Zeynep ise babasının sonuna kadar haklı olduğunu biliyordu. Özellikle Tuğra konusunda. Gerçekten de Tuğra sürekli arkasını topluyordu ve bundan bir gün bile şikayetçi olmamıştı. Zeynep'i çıldırtan da buydu zaten. Adama 'Höh' dese susuyor, 'Git' dese geliyor, kaçtıkça kovalıyordu. 'İnatçı keçi,' dedi yine içinden gülerek. Ama Zeynep bu hayatta babasından sonra güvenebileceği tek insanın Tuğra olduğunu da biliyordu. Kendisi ne yaparsa yapsın, Tuğra her zaman yanında olurdu. Bütün çocukluk ve şımarıklıklarına rağmen... Zaten kendiside böyle istiyordu. Memnundu böyle. Tuğra'nın hayatında ki rolü büyüktü. Belki de o olmasa annesinin yokluğuna hiçbir zaman katlanamazdı... Tam düşüncelere dalacak iken silkelendi birden. Şimdi duygusal şeyler düşünmenin sırası değildi. Tuğra'nın bu geceki haberin gazetelere çıkmamasını sağladığını biliyordu. Tabi babasına bütün yaşananları kelimesi kelimesine anlattığını da... Tuğra burada çuvallıyordu işte. "Of şekercim ya. Seninle hayat nasıl geçecek?" diye Tuğra'ya söylenirken bunu babasının duyduğundan ne yazık ki habersizdi.

"Bak utanmaza bir de dalga geçiyor. Neyim varmış benim?"dedi Agah Bey, kızının kendisine söylendiğini sandığından sesi daha da huysuz çıkmıştı.

"Baba ben sana söyle..." diye açıklamaya çalışırken, babası yine sözünü kesti.
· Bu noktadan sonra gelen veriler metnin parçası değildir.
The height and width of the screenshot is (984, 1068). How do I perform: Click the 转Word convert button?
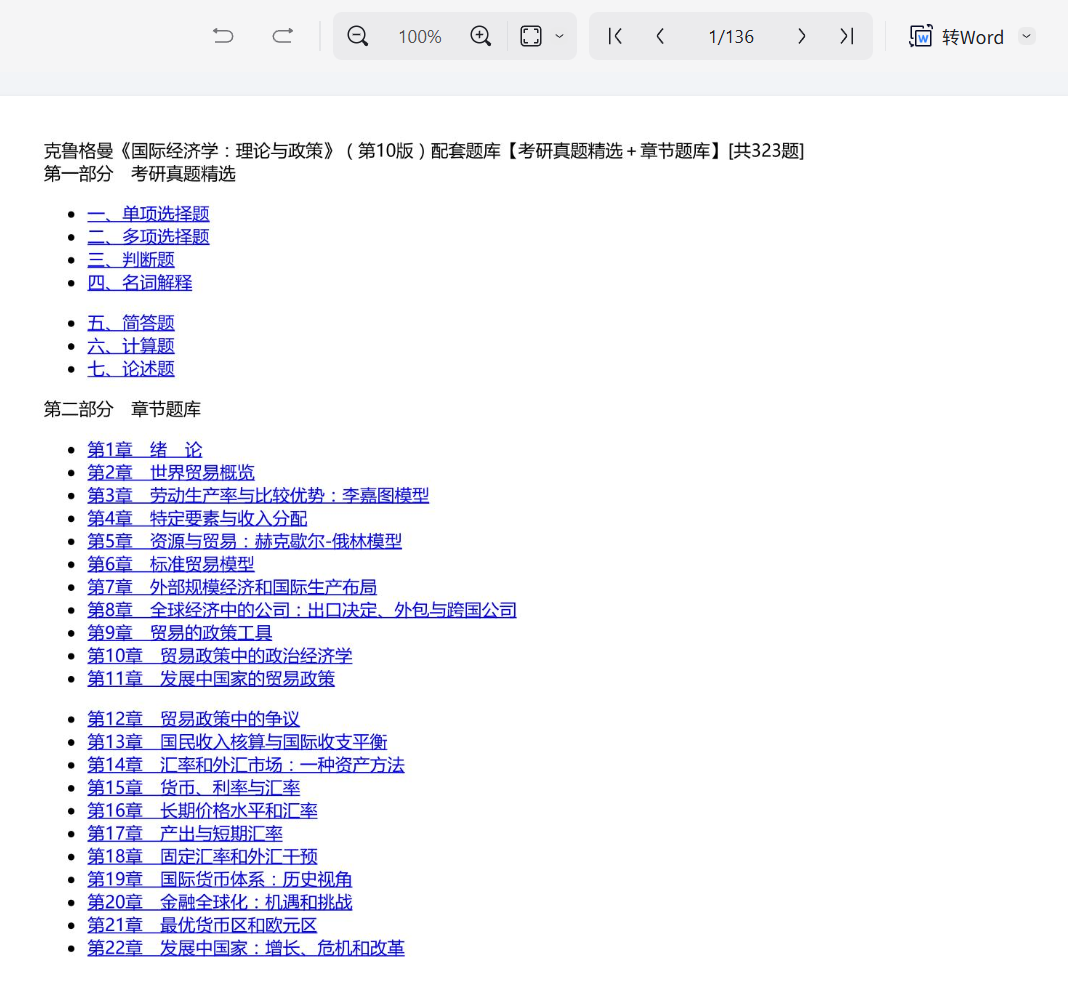tap(956, 37)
"Odana git Zeynep! Beni daha fazla sinirlendirme. Ayrıca söylediğim yasaklar da geçerli!" dedi babası taviz vermeyeceğini belli eden bir tonda. Ama bu taviz Zeynep için geçerli değildi. Genç kızın ruhu 1974 Kıbrıs savaşında mücadele gösterip yaşı kaç olursa olsun her daim savaşa hazır olan 2015 gazileri gibiydi.
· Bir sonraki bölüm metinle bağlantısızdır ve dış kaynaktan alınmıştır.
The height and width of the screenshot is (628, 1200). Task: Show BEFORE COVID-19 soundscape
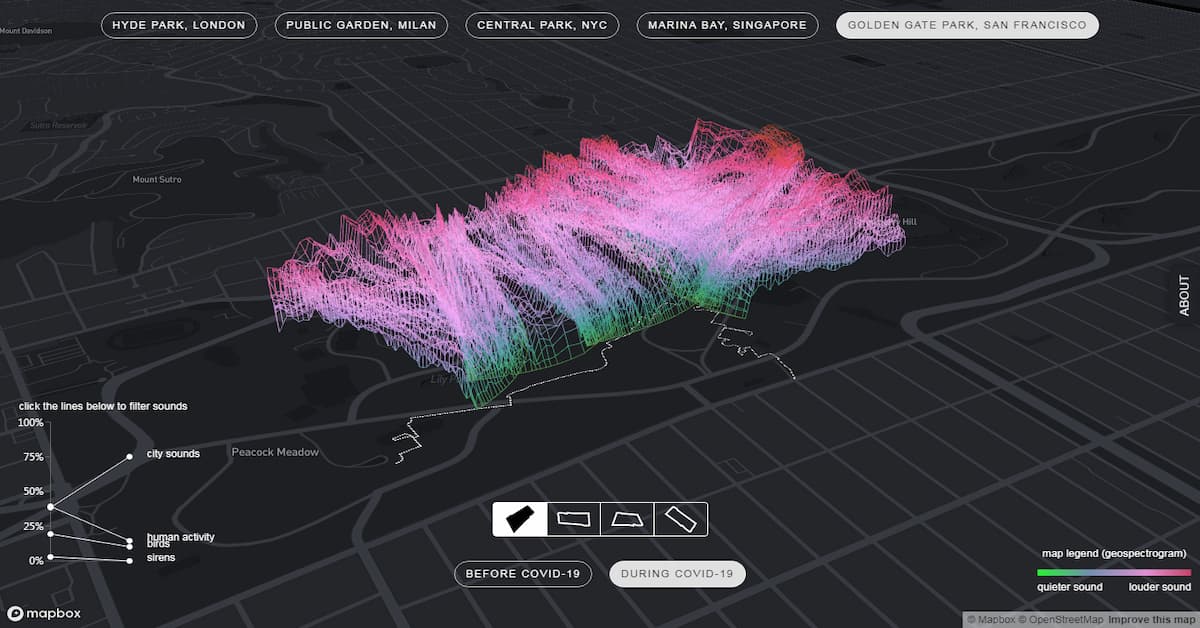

"Baba yeter ama ya 25 yaşındayım ben. O cezalar biraz ağır değil mi?" dediğin de, Agah Bey'in sert bakışlarına maruz kaldığından, mücadeleci ve her an savaşmaya hazır olan ruhunu bohçasına tıkıp odasına gitmek üzere ayağa kalktı. "Peki babacığım. Size iyi geceleeerr. Benim zaten birden bire uykum geliverdi. Bende anlamadım nasıl geldi. Bence sende uyu. Hatta ben odama gitmeden evvel Latife Sultan'a sana papatya çayı yapmasını söyleyeyim. Sinirlerine iyi gel..." derken ufaktan içeriye doğru kaçıyordu ki babası lafını hiddetle yine böldü ve babasının arkasını döndüğünü görünce daha da hızlandırdı adımlarını.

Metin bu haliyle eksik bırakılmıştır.